Pour plus d’éléments se reporter aux articles suivants : « Le Marathon de Paris : un positionnement sportif et culturel au service de l’attractivité de la capitale », in Revue Marketing Territorial, n°8, Visée(s) touristique(s) de l’événementiel, paru en 2022 sous la plume d’Olivier Bessy et « Paris est en décalage avec les valeurs de sobriété », ITW d’Olivier Bessy, paru dans le Télégramme (01/04/2023)
L’Ultra-Trail du Mont-Blanc (UTMB) est aussi passé maître au fil du temps dans l’art du green-washing. En effet, conscients de la nécessité de préserver l’environnement du Mont-Blanc sensible à la pollution et au réchauffement climatique, les organisateurs de l’UTMB développent depuis le début une communication verte. Mais cette dernière est en contradiction avec la fréquentation grandissante de cet événements estimée à 100000 personnes aujourd’hui sur une semaine et le pourcentage record de coureurs étrangers (60%). Faire venir sur les sentiers et les routes du Mont-Blanc autant de monde et d’aussi loin, génère irrémédiablement des effets néfastes pour le territoire particulièrement vulnérable du Mont-Blanc. L’empreinte carbone de l’évènement se trouve être fortement amplifiée en raison d’une sur-fréquentation des lieux. Elle est évaluée par WWF en 2019 à 11 610 tonnes équivalent CO2, soit un chiffre catastrophique qui équivaut au bilan d’un Grand Prix de Formule 1 » (Reporterre, 28/08/2023).

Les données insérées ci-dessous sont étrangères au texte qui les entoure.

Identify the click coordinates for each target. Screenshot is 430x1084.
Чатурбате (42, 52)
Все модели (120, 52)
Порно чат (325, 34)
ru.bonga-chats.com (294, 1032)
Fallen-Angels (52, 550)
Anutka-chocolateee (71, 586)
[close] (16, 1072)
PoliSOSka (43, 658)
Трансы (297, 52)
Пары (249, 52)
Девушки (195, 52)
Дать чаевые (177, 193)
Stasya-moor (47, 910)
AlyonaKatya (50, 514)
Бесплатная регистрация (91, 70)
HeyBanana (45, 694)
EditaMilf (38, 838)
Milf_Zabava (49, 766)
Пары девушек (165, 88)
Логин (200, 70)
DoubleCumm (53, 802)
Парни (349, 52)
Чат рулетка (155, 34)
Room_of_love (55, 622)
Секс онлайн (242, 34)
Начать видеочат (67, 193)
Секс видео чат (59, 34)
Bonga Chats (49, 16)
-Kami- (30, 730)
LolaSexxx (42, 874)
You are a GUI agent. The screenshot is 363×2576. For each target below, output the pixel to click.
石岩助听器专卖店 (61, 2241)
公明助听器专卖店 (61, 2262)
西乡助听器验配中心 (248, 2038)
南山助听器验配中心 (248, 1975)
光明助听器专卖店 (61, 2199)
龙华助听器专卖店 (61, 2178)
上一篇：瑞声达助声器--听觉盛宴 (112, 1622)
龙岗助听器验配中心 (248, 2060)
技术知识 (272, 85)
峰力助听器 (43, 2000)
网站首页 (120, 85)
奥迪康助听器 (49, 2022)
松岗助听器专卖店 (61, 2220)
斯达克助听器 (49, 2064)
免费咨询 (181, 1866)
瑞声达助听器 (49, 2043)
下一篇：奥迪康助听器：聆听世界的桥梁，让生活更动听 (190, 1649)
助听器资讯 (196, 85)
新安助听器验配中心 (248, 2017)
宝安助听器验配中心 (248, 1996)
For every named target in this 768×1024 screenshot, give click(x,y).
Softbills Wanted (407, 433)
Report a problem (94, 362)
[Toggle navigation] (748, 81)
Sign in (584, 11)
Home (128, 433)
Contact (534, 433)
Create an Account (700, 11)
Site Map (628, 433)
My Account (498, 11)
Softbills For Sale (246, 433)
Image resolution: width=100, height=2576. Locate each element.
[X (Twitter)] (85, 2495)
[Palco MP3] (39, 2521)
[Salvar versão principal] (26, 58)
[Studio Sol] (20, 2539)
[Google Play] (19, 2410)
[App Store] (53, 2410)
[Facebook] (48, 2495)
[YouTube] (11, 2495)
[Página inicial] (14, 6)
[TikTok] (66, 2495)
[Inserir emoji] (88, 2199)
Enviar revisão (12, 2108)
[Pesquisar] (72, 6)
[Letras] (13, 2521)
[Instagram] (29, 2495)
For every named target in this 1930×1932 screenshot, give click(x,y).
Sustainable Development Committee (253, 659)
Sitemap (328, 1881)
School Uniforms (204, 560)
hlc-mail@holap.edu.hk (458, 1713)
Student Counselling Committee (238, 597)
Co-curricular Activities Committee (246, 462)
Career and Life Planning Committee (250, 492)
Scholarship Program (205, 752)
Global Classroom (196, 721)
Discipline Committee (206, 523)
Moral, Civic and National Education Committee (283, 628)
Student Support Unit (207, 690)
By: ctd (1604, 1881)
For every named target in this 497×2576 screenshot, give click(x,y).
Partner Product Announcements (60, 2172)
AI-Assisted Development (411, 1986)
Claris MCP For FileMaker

Pour plus d’éléments se reporter à l‘ouvrage d’Olivier Bessy paru en août 2024 : « 20 ans d’UTMB. De la construction du mythe à l’incarnation d’un avatar de l’hypermodernité »
Alors, comment s’extirper de cette stratégie de greenwashing et ne pas s’inspirer de ces deux modèles ? Comment s’extraire de cette spirale non vertueuse ? Comment privilégier la qualité et faire preuve de davantage de sobriété dans un monde majoritairement gouverné par le toujours plus et la course au profit ?
L’option d’un changement radical de modèle économique
Changer de modèle économique est l’option proposée par Timothée Parrique dans son dernier ouvrage « Ralentir ou Périr » (2022). Il considère que la décroissance est inéluctable et qu’elle seule peut éviter la marchandisation à outrance en sortant du capitalisme. Il précise à ce propos :
« la marchandisationest une organisation spécifique de l’économie qui transforme tout en marchandises capitalisables. Mais ce mode d’organisation économique s’applique mal à certains biens et services. La marchandisation ne modifie pas seulement la gestion d’un produit mais aussi ses usages, les conditions d’accès à ce produit, et au final, l’essence même de l’activité ». Timothée Parrique « Ralentir ou Périr » (2022)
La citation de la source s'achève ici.